"Le pétrole est devenu la principale richesse aux mains des grandes transnationales yankees ; cette source de richesse leur a permis de disposer d’un instrument qui a accru considérablement leur pouvoir politique dans le monde. Quand elles avaient décidé de liquider la Révolution cubaine qui venait de promulguer les premières lois justes et souveraines dans notre patrie, elles avaient recouru à une arme qu’elles jugeaient imparable : nous priver de pétrole."

"Les problèmes qui se poseront au monde de demain sont l'alimentation, la croissance incontrôlée de la population, la contamination de l'environnement, les problèmes énergétiques, la pénurie de ressources naturelles, le développement.
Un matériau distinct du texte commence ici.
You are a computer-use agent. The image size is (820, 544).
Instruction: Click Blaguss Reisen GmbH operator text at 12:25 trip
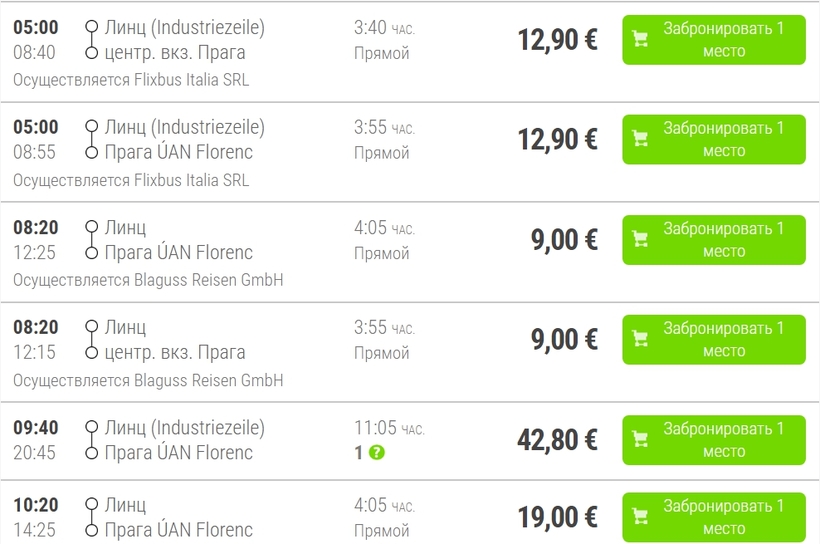click(209, 280)
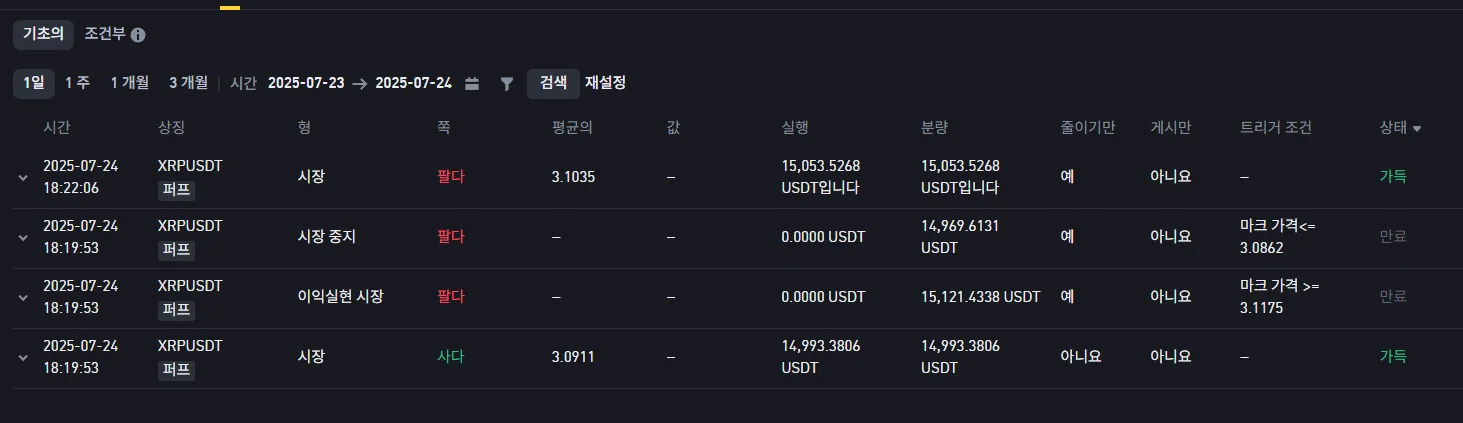Select the 1 개월 time range
The image size is (1463, 423).
coord(129,83)
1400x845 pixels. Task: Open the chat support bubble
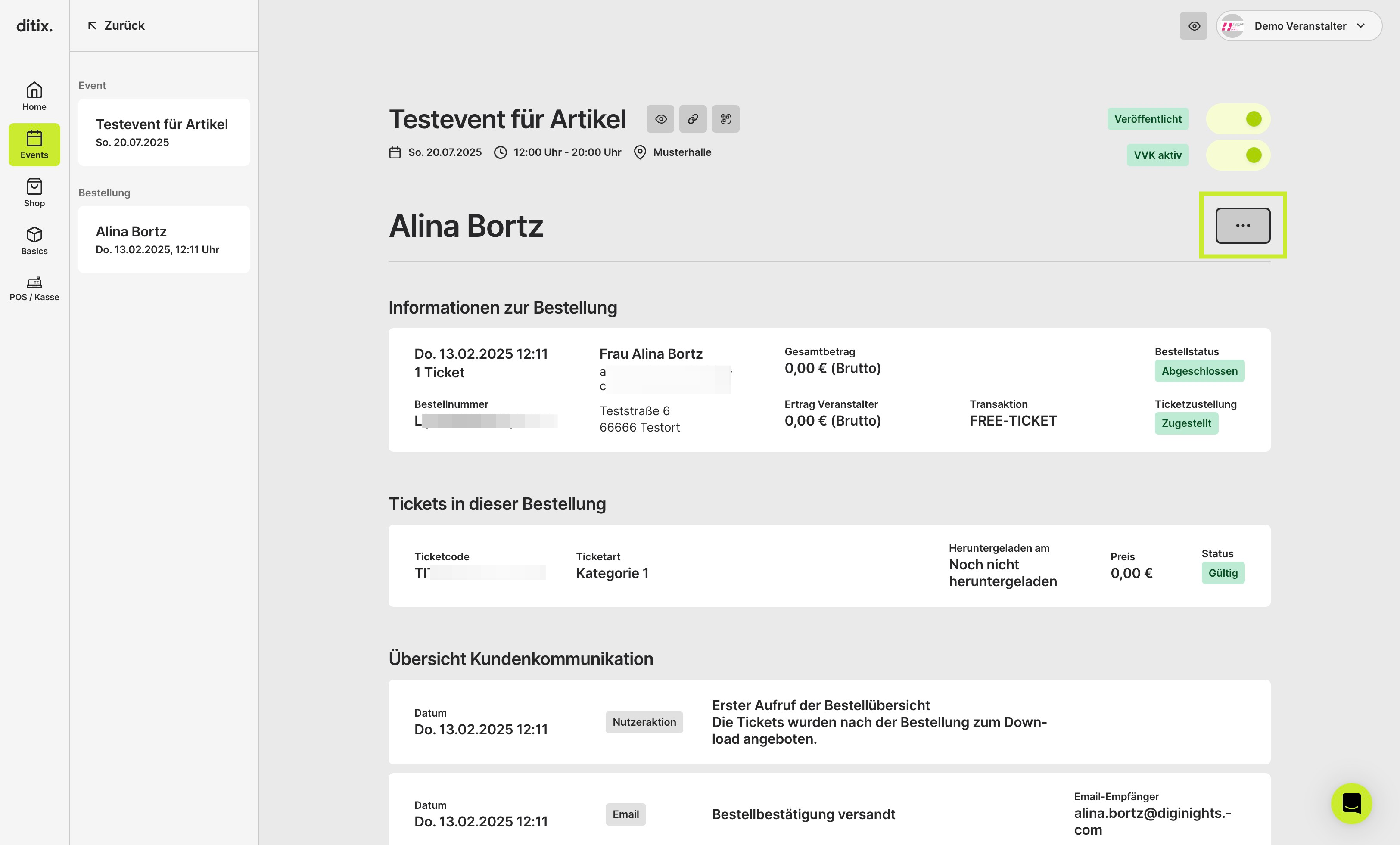[1351, 803]
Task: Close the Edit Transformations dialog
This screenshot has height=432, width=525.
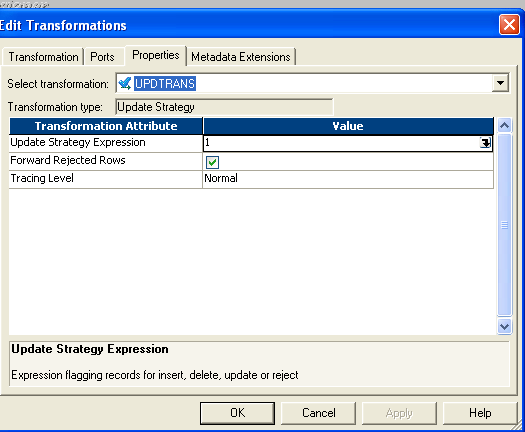Action: (509, 25)
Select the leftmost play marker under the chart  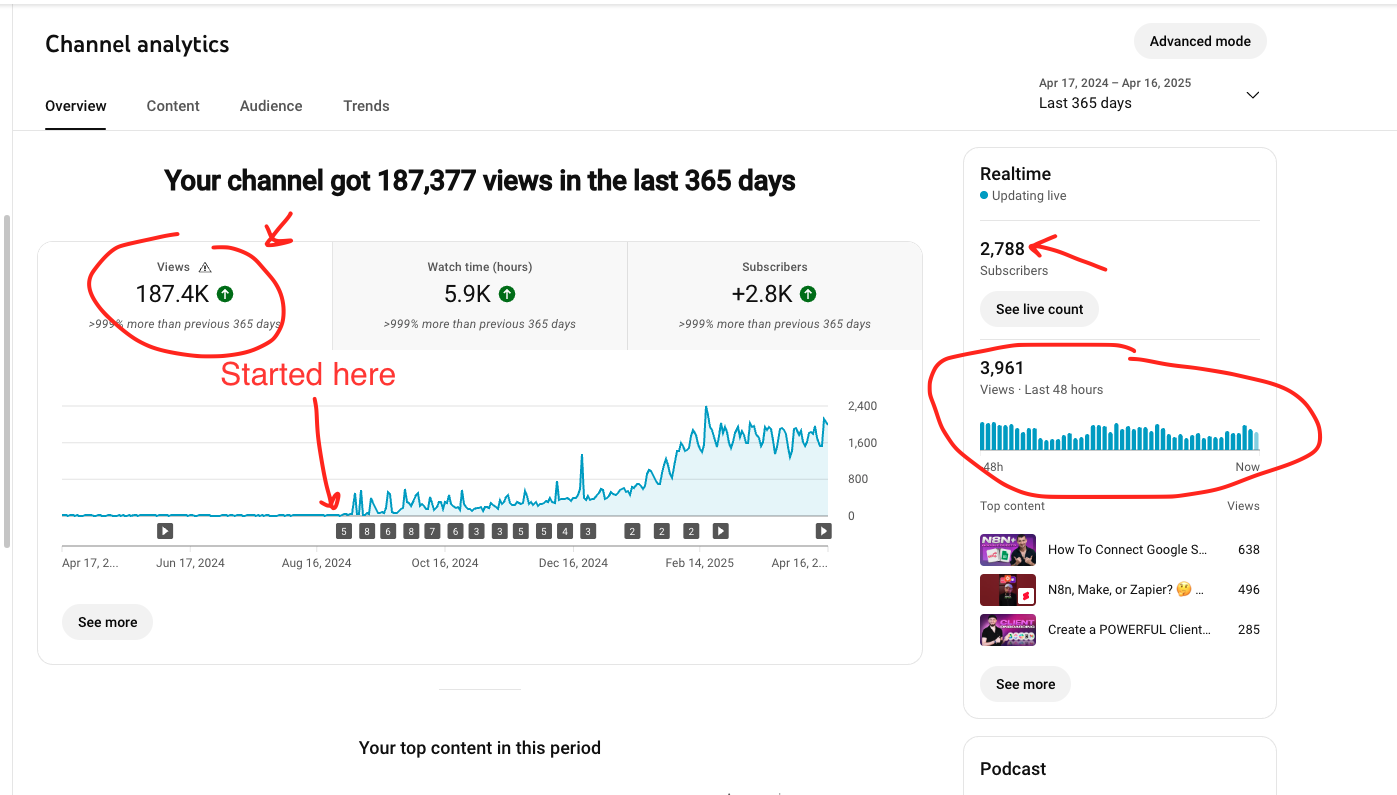tap(165, 531)
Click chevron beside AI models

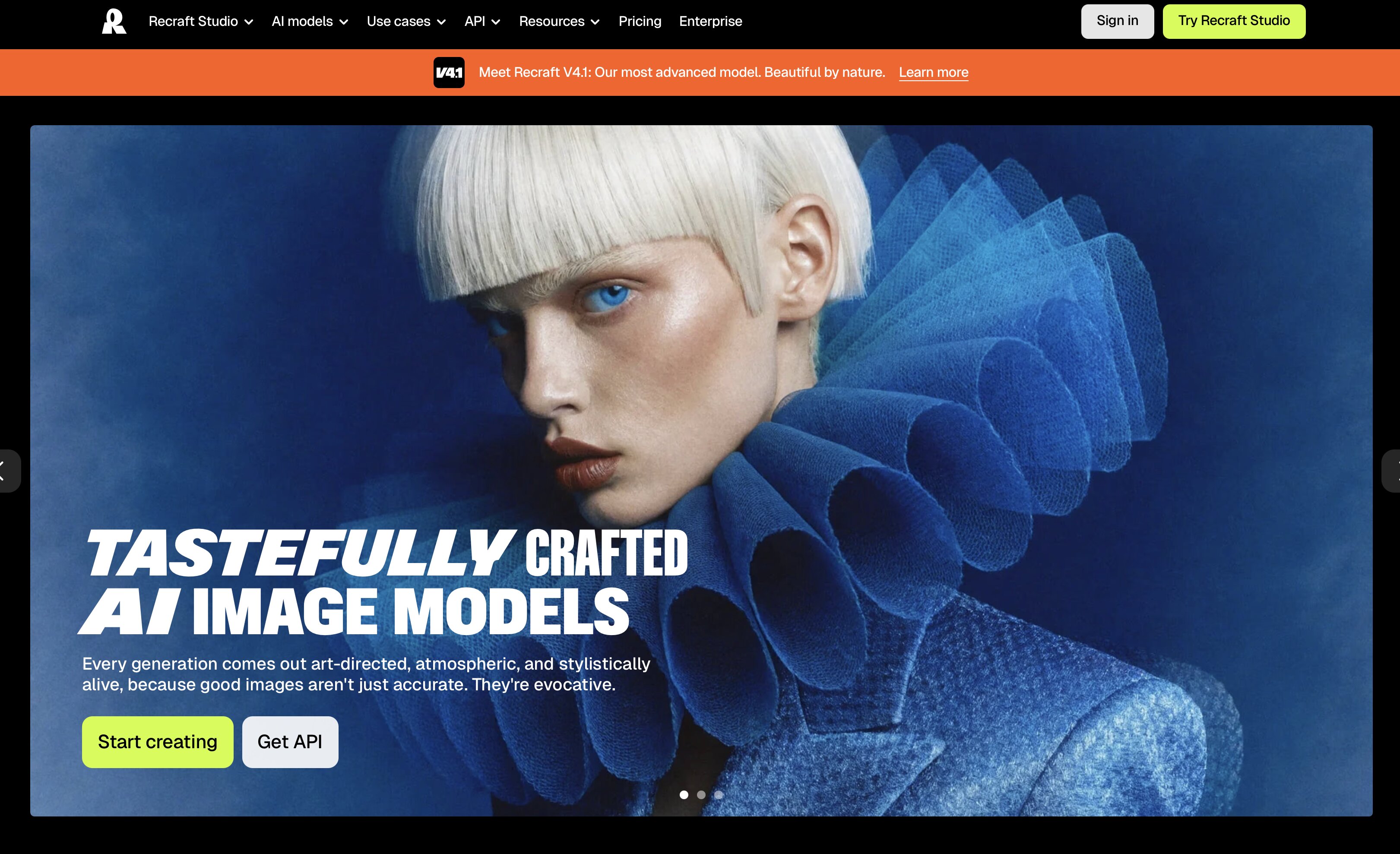[344, 22]
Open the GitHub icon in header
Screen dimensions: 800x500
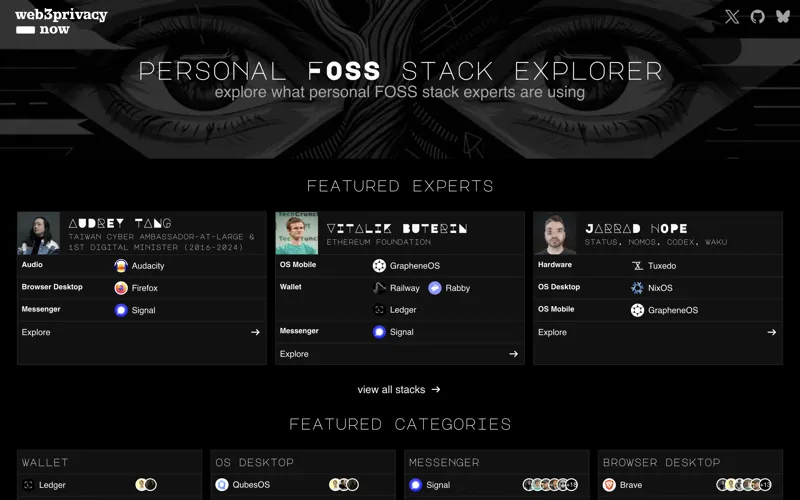click(758, 17)
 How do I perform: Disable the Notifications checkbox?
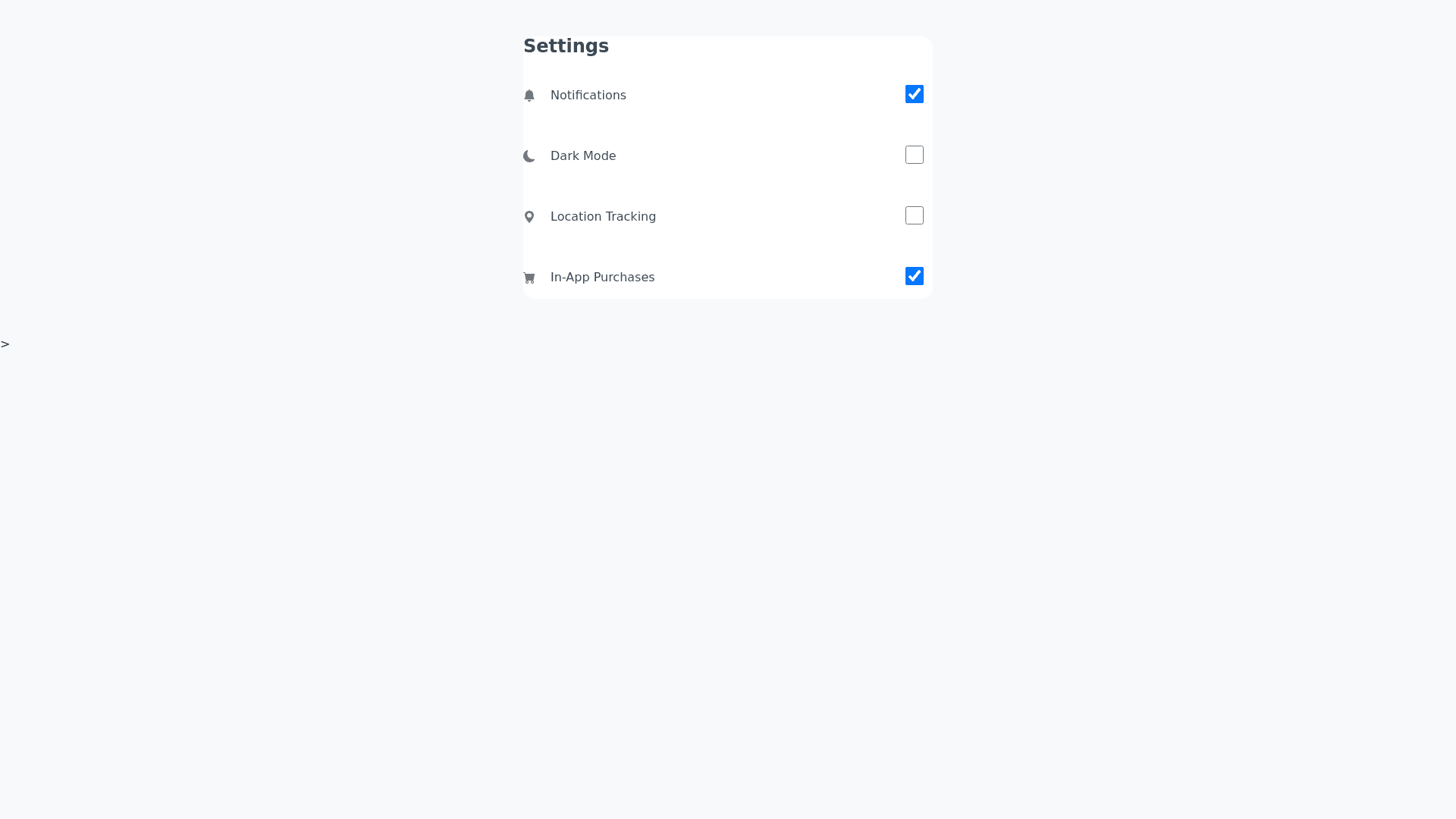tap(915, 94)
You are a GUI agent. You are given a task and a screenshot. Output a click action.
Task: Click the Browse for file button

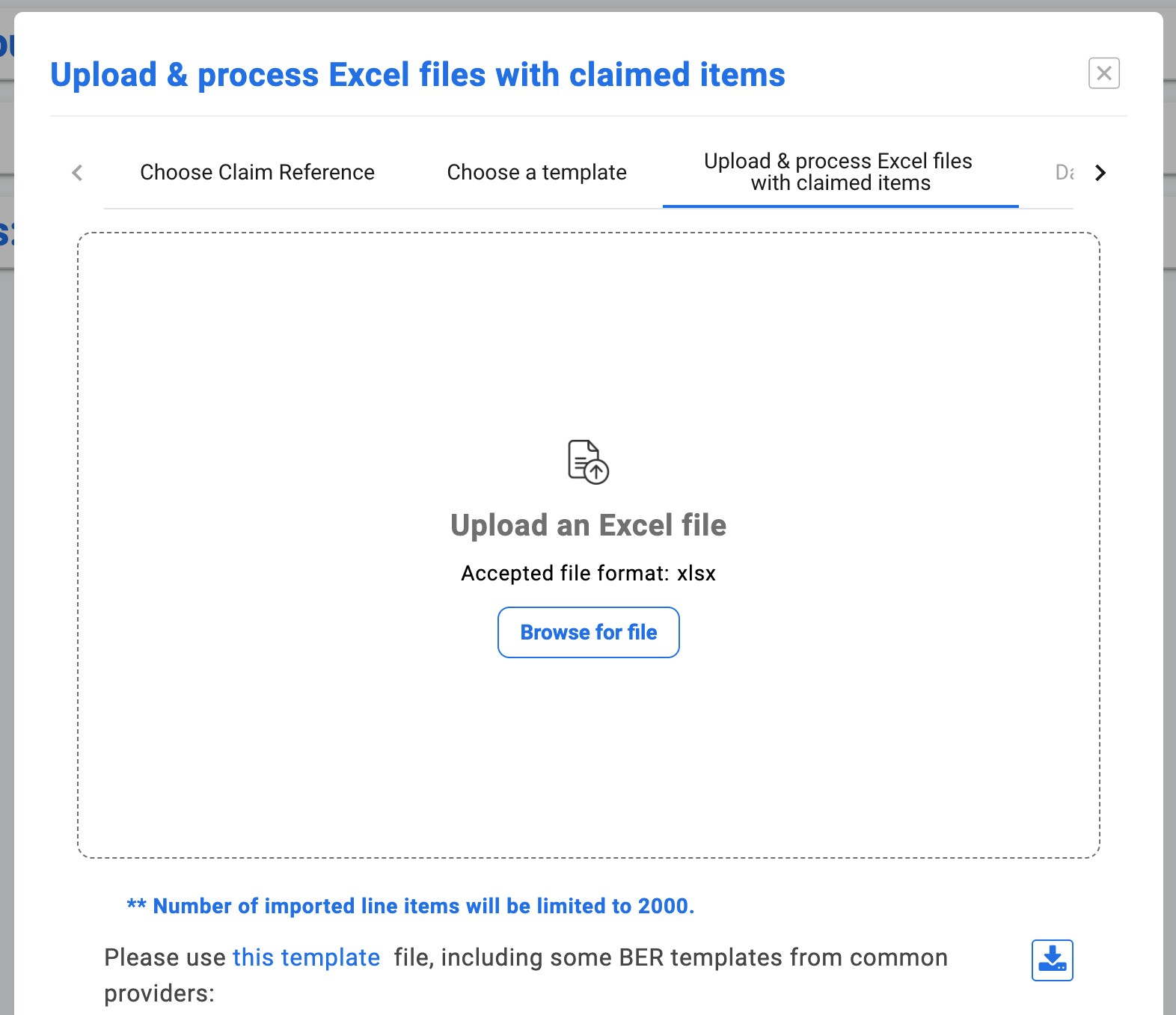588,632
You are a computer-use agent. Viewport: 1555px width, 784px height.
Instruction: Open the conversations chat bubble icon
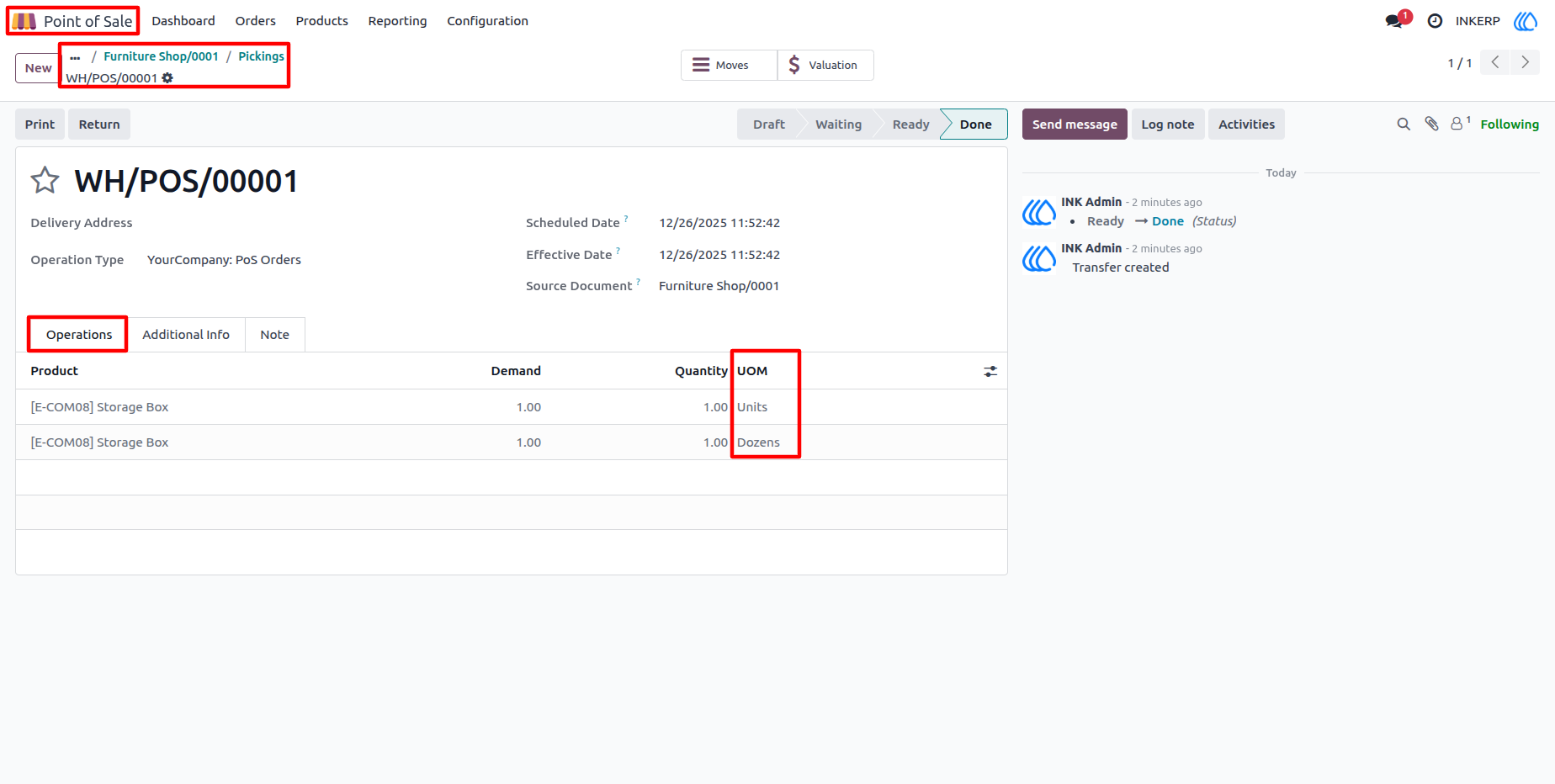tap(1394, 21)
Nous sommes convaincus que s'il ne règne pas un véritable climat de paix dans le monde, la solution de ces problèmes ne pourra même pas être envisagée".

“On travaille aussi fortement à un autre programme: l’installation de groupes électrogènes dans des installations vitales de la production et des services pour garantir l’énergie électrique en cas de situation d’urgence, comme un phénomène météorologique, ou une catastrophe naturelle ou anthropique touchant notre pays.”

 

Discours et interventions : Pour la Fête internationale du travail, sur la place de la Révolution de La Havane, le 1er mai 2006.

Pourquoi faut-il économiser de l’eau ? Non seulement parce que nous en avons besoin pour l’agriculture et l’arrosage de tous les hydroponiques et d’autres cultures agricoles, mais aussi comme une arme contre les croissantes sécheresses de notre pays où alternent les grandes pluies, les cyclones et les grandes sécheresses.

En économisant de l’eau, nous en disposerons pour l’agriculture et l’électricité que consomment tous ces moteurs qui fonctionnent sans cesse, nous économiserons des ressources et nous économiserons du carburant.

 

"Nous sommes entrés dans une nouvelle étape de réorganisation du système, ce qui a signifié une victoire importante qui nous encourage tous dans la bataille que nous livrons décisivement contre les gaspillages et les vices, élevant la morale révolutionnaire là où la routine et l’égoïsme l’avaient émoussée.